I can’t help myself – here’s another incident:  A staff person helps a woman to the toilet first thing in the morning.  The woman who is clothed in a lightweight nightgown finishes using the toilet and is ready to receive assistance back to her bed – but lo’ and behold, the staff person forgot to place the call button within close reach of the patient so she is not able to alert someone of her desire to go back to bed.  Enough time has passed that by this time the patient is shivering and screams for help – screams that went unnoticed for a quarter hour.  In desperation this elderly woman somehow managed to lean far enough forward to push over a metal trash pail which she then kicked repeatedly until someone finally arrived to see what all the commotion was about.

These stories don’t paint a very pretty picture do they?  They depict a low quality of life that no one deserves.

What does Quality of Life mean to you?

  • Eating at fine dining establishments?
  • Having a clothing wardrobe that rivals the catwalks of Paris?
  • Driving in a luxury vehicle that provides amenities previously only found in limousines?

For most of us, quality of life boils down to leading a dignified existence in which we are allowed to take advantage of the basic necessities of life.  For me, those necessities should include a safe living environment, sustenance, the inclusion of loving family and friends in my life, the freedom to make choices about matters that are important to me, and being on the receiving end of respectful behavior from those with whom I come in contact.

The most vulnerable among us should expect no less than those basic necessities, but “the system” isn’t working to guarantee those basics.  Try to imagine, if you will, your own grandparent, parent, spouse, partner, or other family member in any one of the above scenarios.  How comfortable are you with that type of day-to-day existence for them?  You’re not comfortable at all – as a matter of fact you’re feeling a bit uneasy about this whole subject matter.  I’m sorry to place doubt in your mind about the care your loved one is receiving but I’ll just bet that you need to get out of the comfort of denial you’ve been enjoying and into the eye-opening role of resident advocate.

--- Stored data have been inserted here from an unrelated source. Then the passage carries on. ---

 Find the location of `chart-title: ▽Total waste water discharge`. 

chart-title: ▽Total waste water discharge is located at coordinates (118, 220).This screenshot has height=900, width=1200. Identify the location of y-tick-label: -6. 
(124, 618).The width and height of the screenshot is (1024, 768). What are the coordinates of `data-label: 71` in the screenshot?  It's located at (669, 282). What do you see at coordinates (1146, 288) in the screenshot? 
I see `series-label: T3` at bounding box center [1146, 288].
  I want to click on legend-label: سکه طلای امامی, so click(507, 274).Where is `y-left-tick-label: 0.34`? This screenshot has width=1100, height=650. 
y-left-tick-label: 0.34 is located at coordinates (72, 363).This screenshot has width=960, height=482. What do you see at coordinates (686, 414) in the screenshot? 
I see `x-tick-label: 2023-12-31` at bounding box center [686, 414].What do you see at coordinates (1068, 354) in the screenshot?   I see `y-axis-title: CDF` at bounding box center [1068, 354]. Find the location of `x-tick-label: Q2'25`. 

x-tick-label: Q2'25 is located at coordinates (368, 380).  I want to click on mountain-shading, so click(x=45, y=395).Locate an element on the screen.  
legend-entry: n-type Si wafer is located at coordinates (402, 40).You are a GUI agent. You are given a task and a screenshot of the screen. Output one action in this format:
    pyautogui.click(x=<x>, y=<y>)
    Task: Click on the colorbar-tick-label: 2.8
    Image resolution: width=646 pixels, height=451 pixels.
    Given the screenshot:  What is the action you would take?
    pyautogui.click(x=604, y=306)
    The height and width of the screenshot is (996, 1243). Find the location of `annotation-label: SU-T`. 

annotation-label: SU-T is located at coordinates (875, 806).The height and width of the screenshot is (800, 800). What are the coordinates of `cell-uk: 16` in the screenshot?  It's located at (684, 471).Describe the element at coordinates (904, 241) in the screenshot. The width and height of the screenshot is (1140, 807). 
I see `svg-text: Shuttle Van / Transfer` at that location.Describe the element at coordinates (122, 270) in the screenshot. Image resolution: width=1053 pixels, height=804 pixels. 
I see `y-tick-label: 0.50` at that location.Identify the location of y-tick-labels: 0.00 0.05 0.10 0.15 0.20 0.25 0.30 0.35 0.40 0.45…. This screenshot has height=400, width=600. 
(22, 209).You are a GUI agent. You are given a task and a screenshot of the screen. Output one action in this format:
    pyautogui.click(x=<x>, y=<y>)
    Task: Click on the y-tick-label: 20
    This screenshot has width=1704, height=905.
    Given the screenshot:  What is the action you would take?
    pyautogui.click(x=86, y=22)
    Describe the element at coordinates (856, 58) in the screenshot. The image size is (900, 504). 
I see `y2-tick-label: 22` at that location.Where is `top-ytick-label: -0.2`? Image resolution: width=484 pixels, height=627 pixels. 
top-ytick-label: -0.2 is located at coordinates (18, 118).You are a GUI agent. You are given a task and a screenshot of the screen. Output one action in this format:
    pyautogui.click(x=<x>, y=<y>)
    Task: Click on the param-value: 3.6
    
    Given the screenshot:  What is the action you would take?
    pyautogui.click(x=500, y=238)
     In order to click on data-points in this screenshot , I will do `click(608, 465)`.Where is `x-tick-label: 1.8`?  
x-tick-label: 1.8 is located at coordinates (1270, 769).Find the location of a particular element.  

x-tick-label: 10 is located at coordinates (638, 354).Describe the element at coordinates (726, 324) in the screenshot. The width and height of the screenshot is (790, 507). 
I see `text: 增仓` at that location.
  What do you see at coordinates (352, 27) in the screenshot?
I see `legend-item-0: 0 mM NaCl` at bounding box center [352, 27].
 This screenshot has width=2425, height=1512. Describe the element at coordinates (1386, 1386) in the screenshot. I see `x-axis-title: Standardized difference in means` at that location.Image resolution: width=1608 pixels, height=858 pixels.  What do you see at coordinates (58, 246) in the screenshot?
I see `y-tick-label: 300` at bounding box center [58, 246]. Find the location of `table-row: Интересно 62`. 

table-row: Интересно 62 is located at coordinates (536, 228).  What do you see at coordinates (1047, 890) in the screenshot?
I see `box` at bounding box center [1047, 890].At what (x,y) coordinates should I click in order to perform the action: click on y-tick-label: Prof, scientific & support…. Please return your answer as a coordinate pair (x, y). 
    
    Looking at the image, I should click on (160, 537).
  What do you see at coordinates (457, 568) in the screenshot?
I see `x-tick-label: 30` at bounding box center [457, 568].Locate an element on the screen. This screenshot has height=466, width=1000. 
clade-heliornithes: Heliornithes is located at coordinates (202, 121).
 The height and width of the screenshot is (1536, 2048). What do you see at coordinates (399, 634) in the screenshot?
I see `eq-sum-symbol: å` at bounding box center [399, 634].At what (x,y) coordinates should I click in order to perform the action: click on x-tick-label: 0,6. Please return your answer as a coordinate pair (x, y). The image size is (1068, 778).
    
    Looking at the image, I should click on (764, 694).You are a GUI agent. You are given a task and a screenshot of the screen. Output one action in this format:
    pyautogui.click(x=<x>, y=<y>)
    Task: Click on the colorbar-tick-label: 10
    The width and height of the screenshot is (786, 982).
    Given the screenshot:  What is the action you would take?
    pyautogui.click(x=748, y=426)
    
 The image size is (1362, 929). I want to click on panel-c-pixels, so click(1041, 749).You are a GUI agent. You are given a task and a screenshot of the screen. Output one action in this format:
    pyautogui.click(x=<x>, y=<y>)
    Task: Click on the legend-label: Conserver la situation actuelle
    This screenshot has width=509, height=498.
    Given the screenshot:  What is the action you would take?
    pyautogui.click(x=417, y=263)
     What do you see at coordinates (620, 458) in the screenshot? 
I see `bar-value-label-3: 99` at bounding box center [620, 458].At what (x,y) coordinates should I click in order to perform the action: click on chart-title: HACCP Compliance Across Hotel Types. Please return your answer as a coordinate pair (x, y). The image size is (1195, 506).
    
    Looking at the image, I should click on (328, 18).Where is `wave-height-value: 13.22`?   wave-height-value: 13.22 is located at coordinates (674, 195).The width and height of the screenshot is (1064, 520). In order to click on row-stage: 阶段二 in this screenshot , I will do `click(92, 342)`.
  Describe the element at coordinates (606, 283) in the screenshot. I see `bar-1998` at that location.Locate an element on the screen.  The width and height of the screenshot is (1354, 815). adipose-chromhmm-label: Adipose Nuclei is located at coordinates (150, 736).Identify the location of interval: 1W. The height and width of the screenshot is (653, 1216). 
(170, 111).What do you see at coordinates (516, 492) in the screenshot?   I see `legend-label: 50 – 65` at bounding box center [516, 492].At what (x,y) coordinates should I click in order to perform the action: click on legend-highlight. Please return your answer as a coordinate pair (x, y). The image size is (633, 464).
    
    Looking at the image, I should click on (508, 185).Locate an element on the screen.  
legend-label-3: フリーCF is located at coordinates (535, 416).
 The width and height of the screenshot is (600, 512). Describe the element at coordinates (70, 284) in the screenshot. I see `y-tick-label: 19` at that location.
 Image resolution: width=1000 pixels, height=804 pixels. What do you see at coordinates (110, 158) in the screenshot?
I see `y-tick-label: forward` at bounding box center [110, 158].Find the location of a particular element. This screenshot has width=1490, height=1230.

Lack of caring = lack of care.  Nursing home management is a tough job to do correctly, but I know it’s possible because there are some reputable and well-run facilities out there – not perfect by any means, but fairly acceptable.  So yes, some nursing facilities employ stellar care staff but there are also those employees who just don’t give a damn.  “I go to work.  I go home after work.  I get paid.  What more do you want from me?”  Caring – that’s what we want.  You’ve chosen to work in this particular type of environment so don’t act like you didn’t know what you were getting into.  Withholding proper care for those who have no recourse but to depend upon you is not only unfair, but it’s illegal.  And how about answering these questions about your own aging prospects: Do you think you’ll somehow skip the journey into old age?  Do you not realize that you too will be as old as the patients whose care is entrusted to you?  What type of care will you hope to receive?  Does it resemble any of the scenarios I’ve illustrated above – or are you under the impression that you’ll be at a “Champagne and Chandelier” type of place where you’ll be waited on hand and foot?

Not gonna happen.

This article just scratches the surface of the sub-standard care that can be found in nursing facilities.  I only mention the toileting issue because it’s been front and center in my experiences with some of my acquaintances lately.  One place to start getting some positive traction where these matters are concerned is the National Long-Term Care Ombudsman Resource Center where you’ll find links to advocacy programs in your state.  Call those local representatives and report any concerns you may have about how your loved one is being cared for, or not cared for, in their nursing facility, assisted living facility, or group home.

If you act on behalf of your loved one, you’re also acting on behalf of everyone else in the facility because trust me – your mom isn’t the only one being neglected on her nursing home floor.